*** Material shown ***

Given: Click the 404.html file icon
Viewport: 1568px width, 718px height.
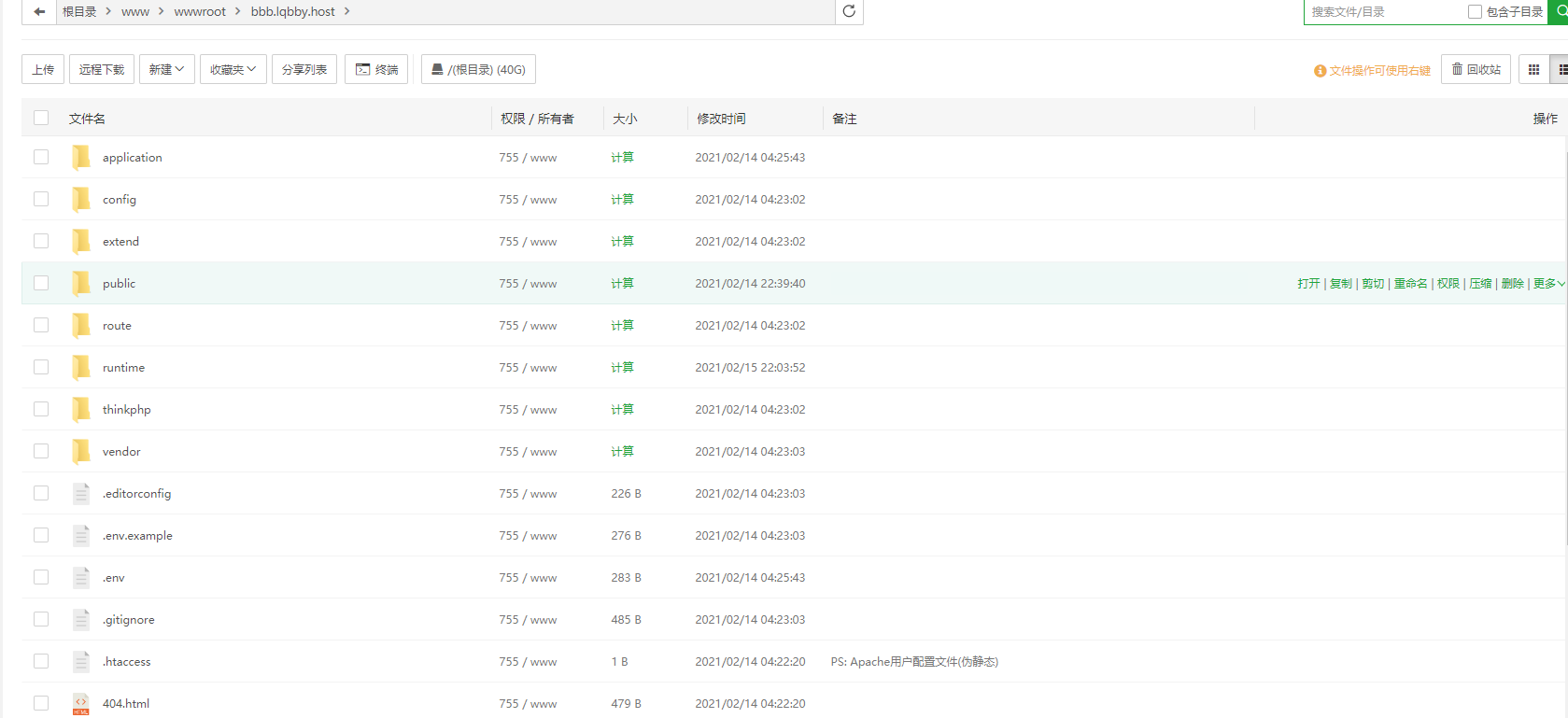Looking at the screenshot, I should [81, 703].
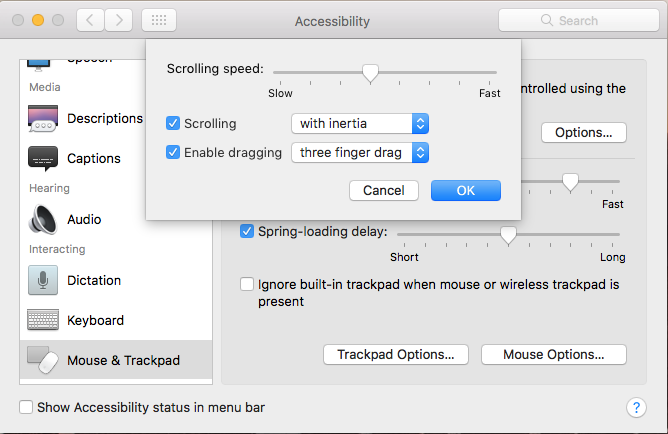Disable the Scrolling checkbox
668x434 pixels.
coord(173,124)
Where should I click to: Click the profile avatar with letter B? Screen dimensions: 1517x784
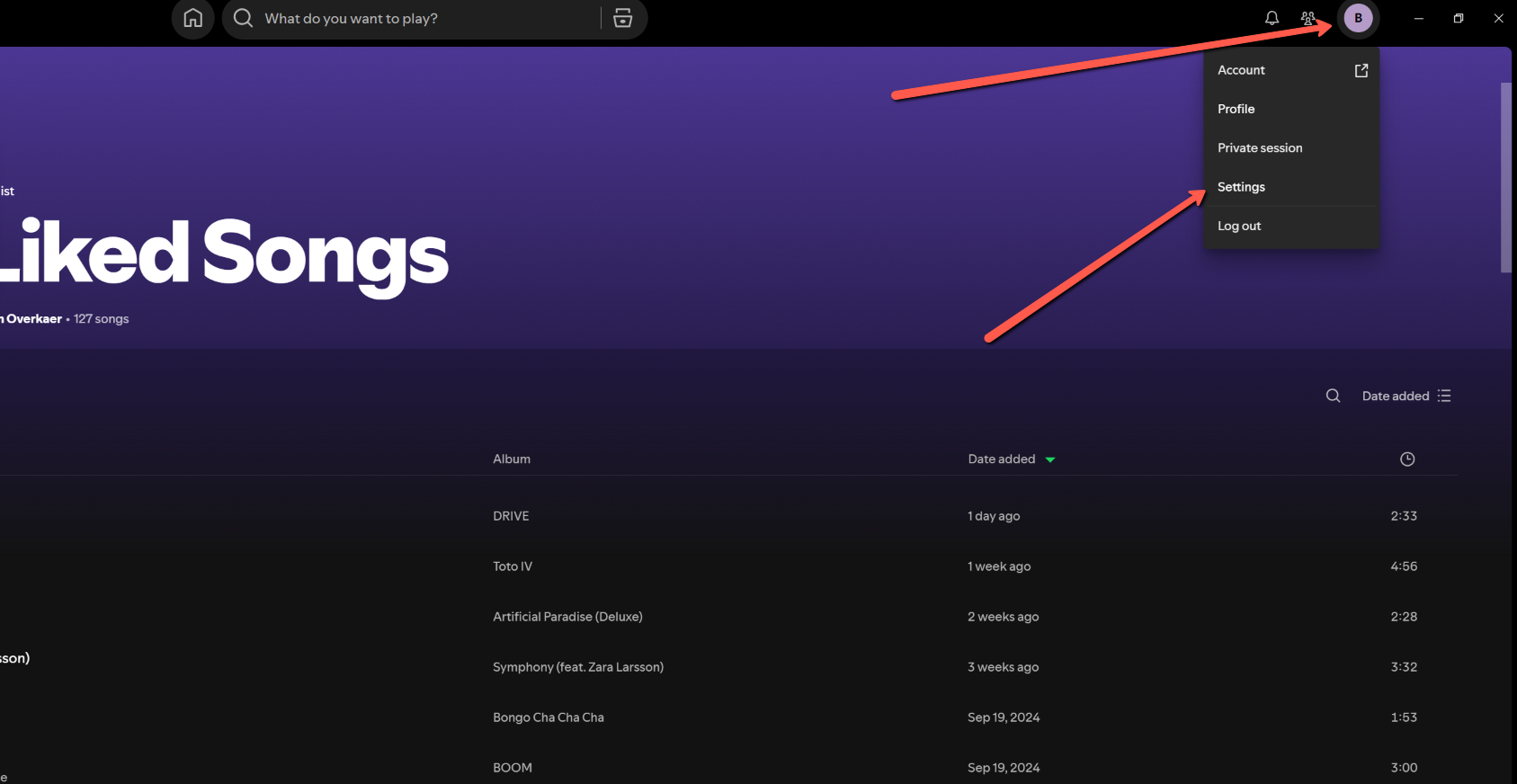click(x=1358, y=18)
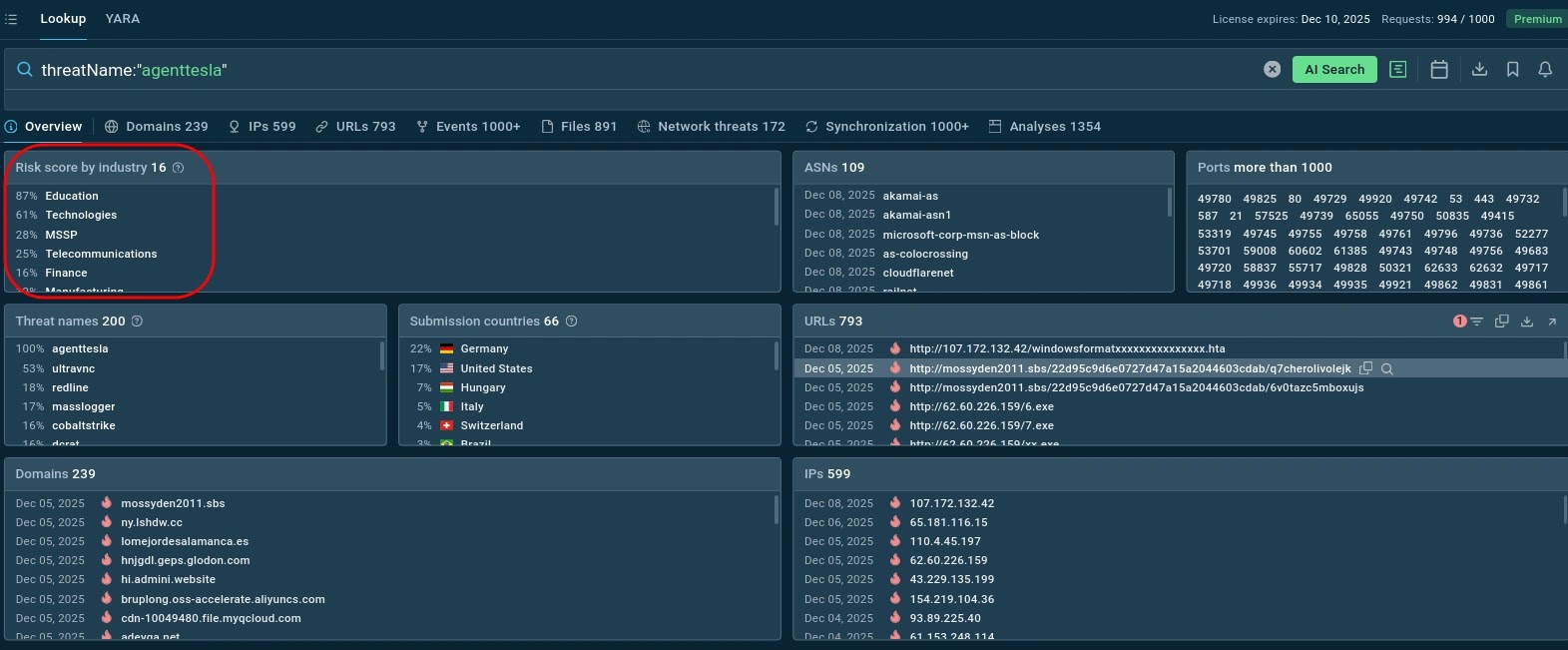1568x650 pixels.
Task: Open the Network threats 172 tab
Action: (711, 127)
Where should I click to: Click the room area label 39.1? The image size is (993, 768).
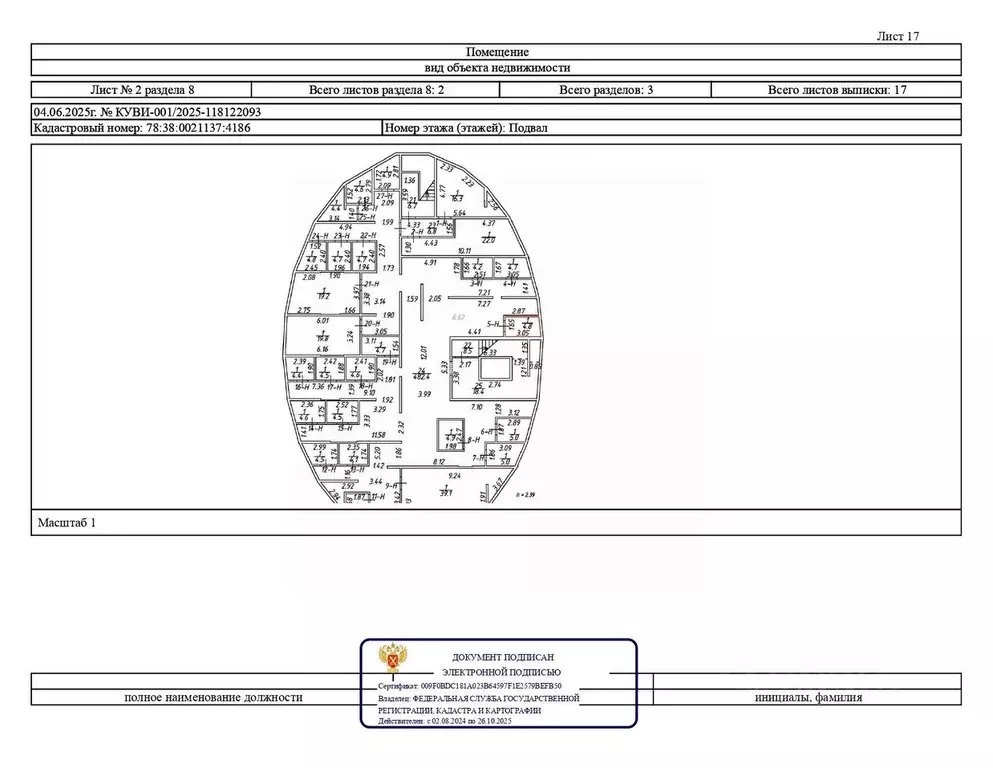pos(446,490)
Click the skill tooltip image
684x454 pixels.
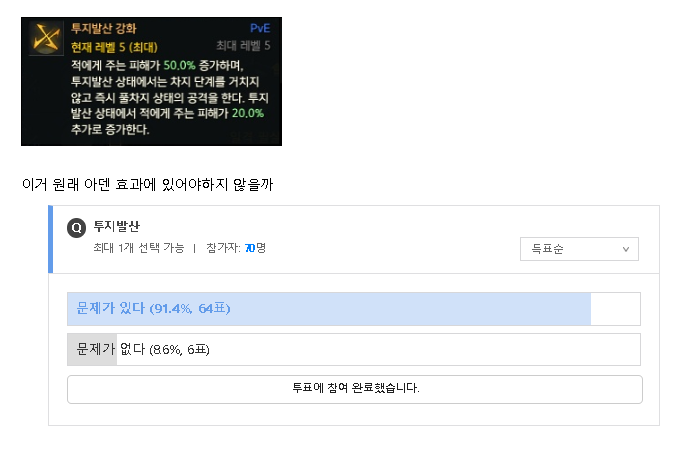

*** End of Material shown ***

(Your goal)
Excluding the pictures, transcribe all of the entries exactly.

(Answer space)
Given: Click the 404.html file icon
Viewport: 1568px width, 718px height.
Looking at the screenshot, I should [81, 703].
Disable the Scrolling checkbox
668x434 pixels.
coord(173,124)
Where should I click to: Click the profile avatar with letter B? Screen dimensions: 1517x784
click(x=1358, y=18)
1568x650 pixels.
Task: Open the Network threats 172 tab
Action: (711, 127)
Where should I click to: Click the room area label 39.1? The image size is (993, 768).
pos(446,490)
Click the skill tooltip image
684x454 pixels.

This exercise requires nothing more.